## PROBLEM DESCRIPTION
Each entry must be printed again without a single change.

** Opening SUPPLIED MATERIAL block **

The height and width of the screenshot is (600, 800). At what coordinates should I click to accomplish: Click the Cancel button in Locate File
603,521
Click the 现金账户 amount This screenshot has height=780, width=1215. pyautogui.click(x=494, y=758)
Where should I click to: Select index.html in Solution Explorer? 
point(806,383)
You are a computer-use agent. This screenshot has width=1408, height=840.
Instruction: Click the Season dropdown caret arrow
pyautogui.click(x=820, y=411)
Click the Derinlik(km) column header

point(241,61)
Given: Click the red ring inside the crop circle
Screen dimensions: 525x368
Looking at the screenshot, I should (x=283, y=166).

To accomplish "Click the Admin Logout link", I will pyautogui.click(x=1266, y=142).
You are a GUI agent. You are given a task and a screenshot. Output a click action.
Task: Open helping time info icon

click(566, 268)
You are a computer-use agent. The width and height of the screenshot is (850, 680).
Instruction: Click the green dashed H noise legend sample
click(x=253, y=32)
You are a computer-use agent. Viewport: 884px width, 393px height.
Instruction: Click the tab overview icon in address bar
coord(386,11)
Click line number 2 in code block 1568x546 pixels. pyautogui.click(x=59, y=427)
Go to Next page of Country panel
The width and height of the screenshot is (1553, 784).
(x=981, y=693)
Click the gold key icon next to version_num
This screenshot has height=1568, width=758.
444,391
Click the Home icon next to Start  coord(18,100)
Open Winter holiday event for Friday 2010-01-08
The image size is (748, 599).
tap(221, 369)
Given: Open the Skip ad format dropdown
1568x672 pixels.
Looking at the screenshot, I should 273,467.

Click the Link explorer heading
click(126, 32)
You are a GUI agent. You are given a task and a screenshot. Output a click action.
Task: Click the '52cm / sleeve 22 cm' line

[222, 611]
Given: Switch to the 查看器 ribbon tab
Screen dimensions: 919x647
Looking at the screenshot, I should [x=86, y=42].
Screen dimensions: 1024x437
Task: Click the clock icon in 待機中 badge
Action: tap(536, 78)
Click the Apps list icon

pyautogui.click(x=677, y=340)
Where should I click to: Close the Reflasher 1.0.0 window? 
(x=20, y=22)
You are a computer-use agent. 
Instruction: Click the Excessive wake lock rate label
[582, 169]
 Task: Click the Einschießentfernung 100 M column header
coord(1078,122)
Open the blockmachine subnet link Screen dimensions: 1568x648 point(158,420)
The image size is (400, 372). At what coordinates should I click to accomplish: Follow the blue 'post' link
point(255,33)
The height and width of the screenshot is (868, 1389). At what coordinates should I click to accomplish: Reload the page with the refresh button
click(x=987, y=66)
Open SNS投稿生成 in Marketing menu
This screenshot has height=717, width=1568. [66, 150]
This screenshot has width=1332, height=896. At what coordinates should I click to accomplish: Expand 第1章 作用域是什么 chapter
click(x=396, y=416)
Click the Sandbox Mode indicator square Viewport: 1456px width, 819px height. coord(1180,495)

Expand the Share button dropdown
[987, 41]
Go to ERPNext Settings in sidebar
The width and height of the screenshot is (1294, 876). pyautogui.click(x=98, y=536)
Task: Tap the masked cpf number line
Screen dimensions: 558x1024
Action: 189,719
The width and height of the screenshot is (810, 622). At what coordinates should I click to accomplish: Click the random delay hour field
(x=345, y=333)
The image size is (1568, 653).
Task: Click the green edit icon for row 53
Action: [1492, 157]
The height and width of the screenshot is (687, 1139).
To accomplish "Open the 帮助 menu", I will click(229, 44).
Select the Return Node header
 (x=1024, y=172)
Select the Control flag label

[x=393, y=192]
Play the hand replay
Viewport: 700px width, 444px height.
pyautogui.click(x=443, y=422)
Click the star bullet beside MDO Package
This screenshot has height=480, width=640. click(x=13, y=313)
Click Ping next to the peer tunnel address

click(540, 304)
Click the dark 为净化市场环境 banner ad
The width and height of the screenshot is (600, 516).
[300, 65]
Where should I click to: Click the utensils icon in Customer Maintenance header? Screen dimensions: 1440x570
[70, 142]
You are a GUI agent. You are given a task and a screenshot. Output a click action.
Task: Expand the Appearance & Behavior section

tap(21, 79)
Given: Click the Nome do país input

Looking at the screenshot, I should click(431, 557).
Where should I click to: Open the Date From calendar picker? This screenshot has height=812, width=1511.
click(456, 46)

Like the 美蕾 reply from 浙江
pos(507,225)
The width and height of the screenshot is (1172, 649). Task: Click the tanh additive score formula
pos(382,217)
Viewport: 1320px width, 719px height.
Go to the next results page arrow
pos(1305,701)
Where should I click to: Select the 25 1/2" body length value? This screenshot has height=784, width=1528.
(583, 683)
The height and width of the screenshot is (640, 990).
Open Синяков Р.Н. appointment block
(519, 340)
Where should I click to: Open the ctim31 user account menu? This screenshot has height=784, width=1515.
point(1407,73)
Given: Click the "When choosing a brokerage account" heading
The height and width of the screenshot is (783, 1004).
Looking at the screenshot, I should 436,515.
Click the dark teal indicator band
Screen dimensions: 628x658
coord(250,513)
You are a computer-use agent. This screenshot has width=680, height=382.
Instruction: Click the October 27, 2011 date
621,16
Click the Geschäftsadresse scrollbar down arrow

** Closing SUPPLIED MATERIAL block **

## OUTPUT OF THE TASK
The height and width of the screenshot is (600, 800). At what coordinates should I click to accomplish: Click the Cancel button in Locate File
603,521
Click the 现金账户 amount This screenshot has height=780, width=1215. pyautogui.click(x=494, y=758)
Where should I click to: Select index.html in Solution Explorer? 
point(806,383)
You are a computer-use agent. This screenshot has width=1408, height=840.
Instruction: Click the Season dropdown caret arrow
pyautogui.click(x=820, y=411)
Click the Derinlik(km) column header

point(241,61)
Given: Click the red ring inside the crop circle
Screen dimensions: 525x368
Looking at the screenshot, I should (x=283, y=166).

To accomplish "Click the Admin Logout link", I will pyautogui.click(x=1266, y=142).
You are a GUI agent. You are given a task and a screenshot. Output a click action.
Task: Open helping time info icon

click(566, 268)
You are a computer-use agent. The width and height of the screenshot is (850, 680).
Instruction: Click the green dashed H noise legend sample
click(x=253, y=32)
You are a computer-use agent. Viewport: 884px width, 393px height.
Instruction: Click the tab overview icon in address bar
coord(386,11)
Click line number 2 in code block 1568x546 pixels. pyautogui.click(x=59, y=427)
Go to Next page of Country panel
The width and height of the screenshot is (1553, 784).
(x=981, y=693)
Click the gold key icon next to version_num
This screenshot has height=1568, width=758.
444,391
Click the Home icon next to Start  coord(18,100)
Open Winter holiday event for Friday 2010-01-08
The image size is (748, 599).
tap(221, 369)
Given: Open the Skip ad format dropdown
1568x672 pixels.
Looking at the screenshot, I should 273,467.

Click the Link explorer heading
click(126, 32)
You are a GUI agent. You are given a task and a screenshot. Output a click action.
Task: Click the '52cm / sleeve 22 cm' line

[222, 611]
Given: Switch to the 查看器 ribbon tab
Screen dimensions: 919x647
Looking at the screenshot, I should [x=86, y=42].
Screen dimensions: 1024x437
Task: Click the clock icon in 待機中 badge
Action: tap(536, 78)
Click the Apps list icon

pyautogui.click(x=677, y=340)
Where should I click to: Close the Reflasher 1.0.0 window? 
(x=20, y=22)
You are a computer-use agent. 
Instruction: Click the Excessive wake lock rate label
[582, 169]
 Task: Click the Einschießentfernung 100 M column header
coord(1078,122)
Open the blockmachine subnet link Screen dimensions: 1568x648 point(158,420)
The image size is (400, 372). At what coordinates should I click to accomplish: Follow the blue 'post' link
point(255,33)
The height and width of the screenshot is (868, 1389). At what coordinates should I click to accomplish: Reload the page with the refresh button
click(x=987, y=66)
Open SNS投稿生成 in Marketing menu
This screenshot has height=717, width=1568. [66, 150]
This screenshot has width=1332, height=896. At what coordinates should I click to accomplish: Expand 第1章 作用域是什么 chapter
click(x=396, y=416)
Click the Sandbox Mode indicator square Viewport: 1456px width, 819px height. coord(1180,495)

Expand the Share button dropdown
[987, 41]
Go to ERPNext Settings in sidebar
The width and height of the screenshot is (1294, 876). pyautogui.click(x=98, y=536)
Task: Tap the masked cpf number line
Screen dimensions: 558x1024
Action: 189,719
The width and height of the screenshot is (810, 622). At what coordinates should I click to accomplish: Click the random delay hour field
(x=345, y=333)
The image size is (1568, 653).
Task: Click the green edit icon for row 53
Action: [1492, 157]
The height and width of the screenshot is (687, 1139).
To accomplish "Open the 帮助 menu", I will click(229, 44).
Select the Return Node header
 (x=1024, y=172)
Select the Control flag label

[x=393, y=192]
Play the hand replay
Viewport: 700px width, 444px height.
pyautogui.click(x=443, y=422)
Click the star bullet beside MDO Package
This screenshot has height=480, width=640. click(x=13, y=313)
Click Ping next to the peer tunnel address

click(540, 304)
Click the dark 为净化市场环境 banner ad
The width and height of the screenshot is (600, 516).
[300, 65]
Where should I click to: Click the utensils icon in Customer Maintenance header? Screen dimensions: 1440x570
[70, 142]
You are a GUI agent. You are given a task and a screenshot. Output a click action.
Task: Expand the Appearance & Behavior section

tap(21, 79)
Given: Click the Nome do país input

Looking at the screenshot, I should click(431, 557).
Where should I click to: Open the Date From calendar picker? This screenshot has height=812, width=1511.
click(456, 46)

Like the 美蕾 reply from 浙江
pos(507,225)
The width and height of the screenshot is (1172, 649). Task: Click the tanh additive score formula
pos(382,217)
Viewport: 1320px width, 719px height.
Go to the next results page arrow
pos(1305,701)
Where should I click to: Select the 25 1/2" body length value? This screenshot has height=784, width=1528.
(583, 683)
The height and width of the screenshot is (640, 990).
Open Синяков Р.Н. appointment block
(519, 340)
Where should I click to: Open the ctim31 user account menu? This screenshot has height=784, width=1515.
point(1407,73)
Given: Click the "When choosing a brokerage account" heading
The height and width of the screenshot is (783, 1004).
Looking at the screenshot, I should 436,515.
Click the dark teal indicator band
Screen dimensions: 628x658
coord(250,513)
You are a computer-use agent. This screenshot has width=680, height=382.
Instruction: Click the October 27, 2011 date
621,16
Click the Geschäftsadresse scrollbar down arrow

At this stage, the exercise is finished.